The novice therapist can get trapped in this phase of exploration and discussion by not shifting into the next phase of active coaching and skill building. In other words, while the Pleaser will comply with superficial talking therapy, sometimes giving the therapist what the therapist seems to want, they will begin to resist active strength-enhancement and assertiveness training steps.

Here lies the difference between therapy that meanders in undifferentiated directions and therapy that moves forward in providing counselees what is needed to outgrow defeating patterns.

To move into the action phase of therapy, you maintain rapport and conversational ease, but add the ingredient of behavioral experiments. Just as a coach training athletes, you teach and encourage counselees to handle current interpersonal relationships in new ways that bring gradual advances in personal presence. “What were you feeling when Judy said that to you…How could you have handled her more assertively…?” “When Ben picked you up thirty minutes late, what did you really want to say to him?” “When you wanted to change banks and the teller frowned at you, how might you have held your ground instead of capitulating?”

To outgrow habitual responses, the counselee needs new perceptions to support this risk-taking. For instance, the counselee says, “My buddy Jason wants to borrow my new car, but he’s wrecked two other cars and I don’t trust him. What can I say?” The therapist suggests, “This is probably one of those instances that everybody faces if they’re going to becoming more of an individual. You just tell him the truth and then relax your body and breathing to help counter your usual anxiety. And you say in your head, ‘There, I’ve stood up for myself and Jason can think what he wants about it. But I feel great that my car won’t get wrecked!’”

By now the counselee is getting acclimated to transferring insights and growth suggestions from therapy sessions into real life. Although there will be occasional relapses, you can show patience when they occur, stop long enough to troubleshoot them, and keep focused on complimenting the counselee for any increments of change in the directions of Assertion and Strength.

Dependent Personality Disorder

 Eventually, when the counselee has become fairly adept at self-preservation and self-expression, the question will arise about how to integrate newfound strengths with the lower quadrants of Love and Weakness. After all, the counselee doesn’t want to change from a clinging vine to a know-it-all arrogant bully.

So you now use cognition, emotion, physiology, and spirituality to cover the new ground of how to apologize or make amends if the counselee shows too much aggression, and how to experience forgiveness and caring for those in the counselee’s life who are making behavioral adjustments to the counselee’s use of the LAWS of the Self Compass.

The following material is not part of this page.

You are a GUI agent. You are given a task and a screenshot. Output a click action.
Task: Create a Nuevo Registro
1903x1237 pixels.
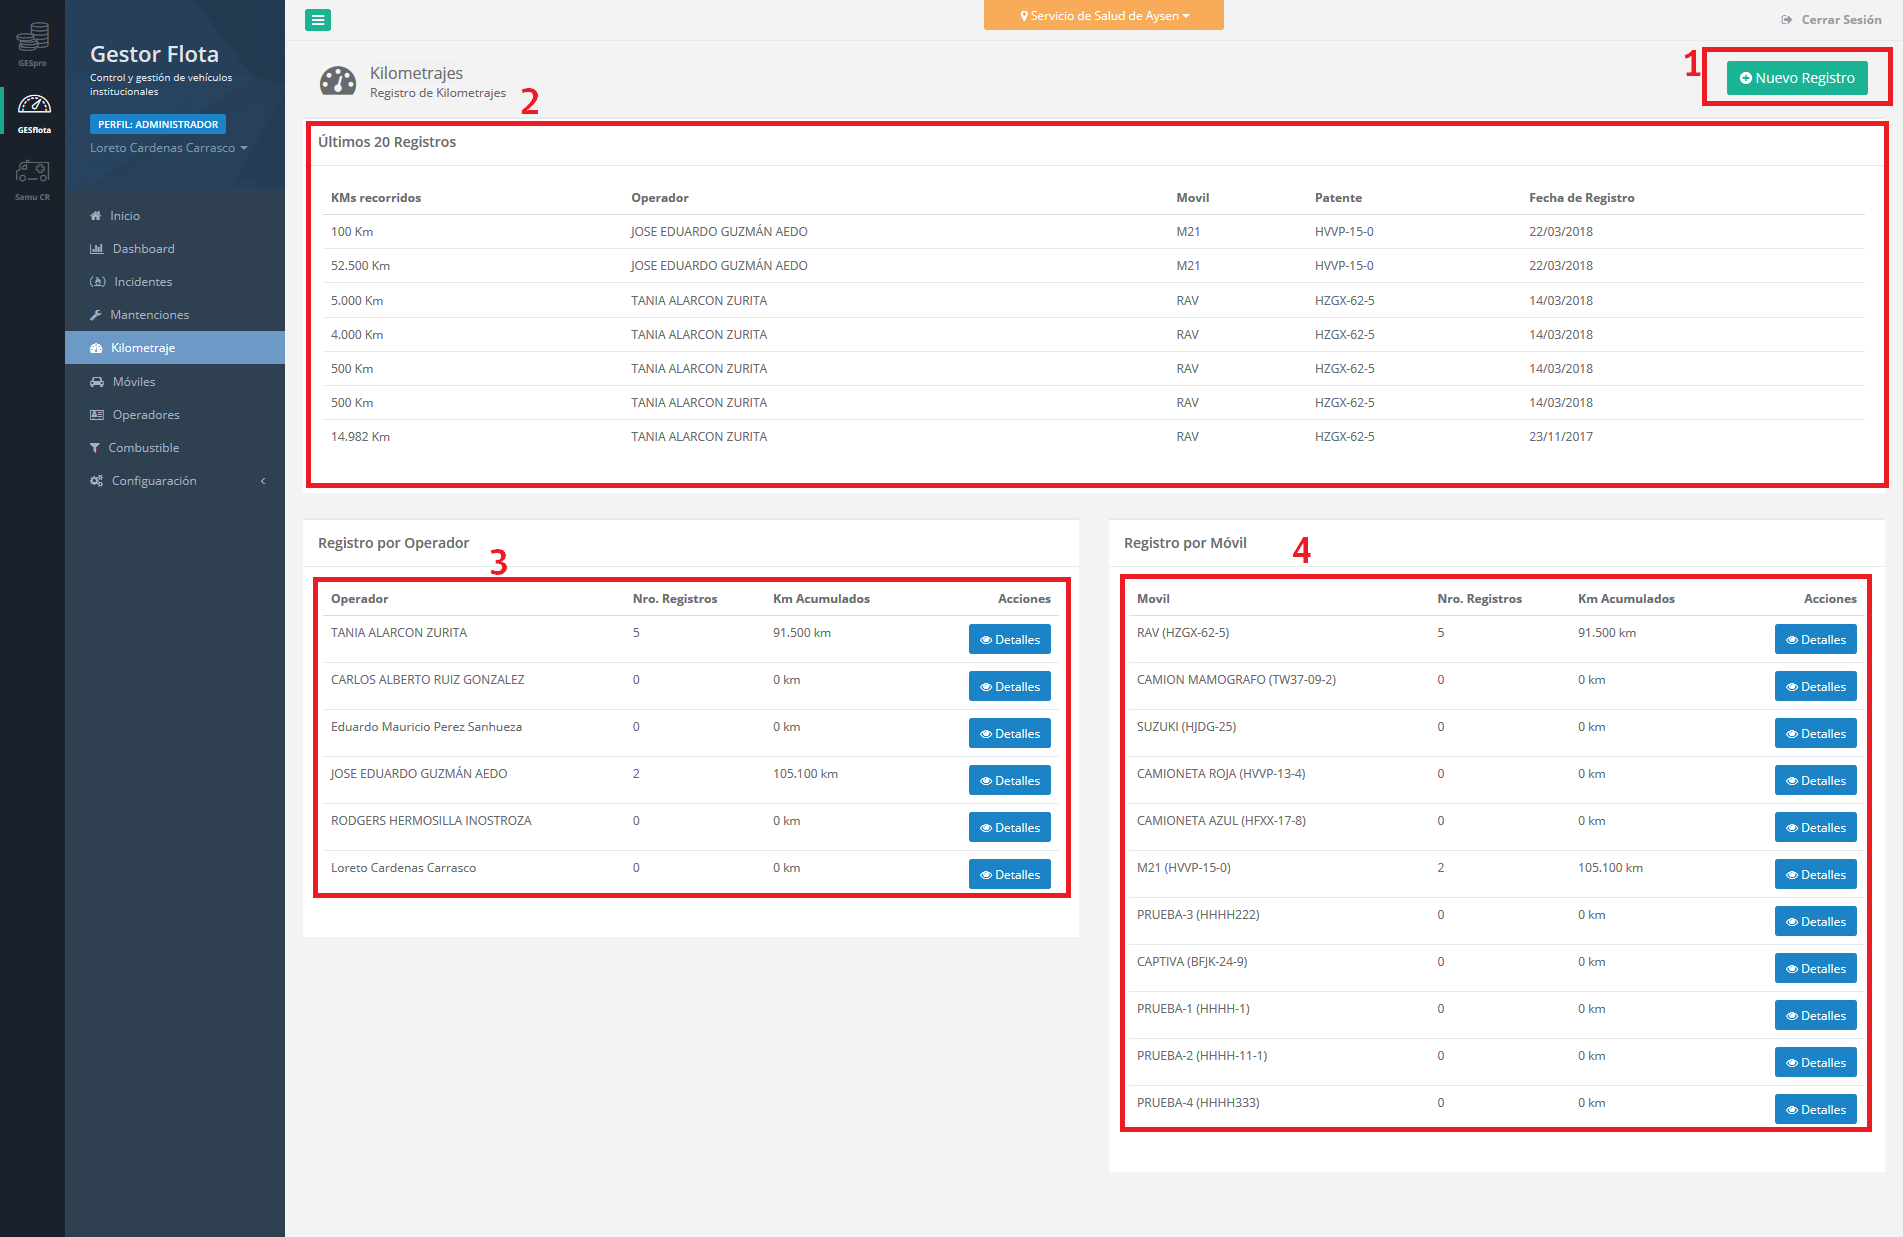[x=1796, y=78]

For example, your counselee’s friend Jason may make a promise that he doesn’t keep. You guide your counselee to form a rhythm between Love and Assertion, first by calling Jason on his misbehavior. If Jason develops a reliable track record, then the counselee can move toward trusting again. But if Jason lies or makes another shallow promise, the counselee firms up the self-boundary by assessing whether further trust is warranted. A mature quality of love with discernment replaces the naïve gullibility of the dependent pattern.

You can tell when you are nearing completion of therapy, because there is less need for the therapist to guide sessions, and more autonomy with less distraction in the counselee’s life. At this time you can move from once a week to every two or three weeks, to help the counselee make a successful separation and get on with life beyond therapy.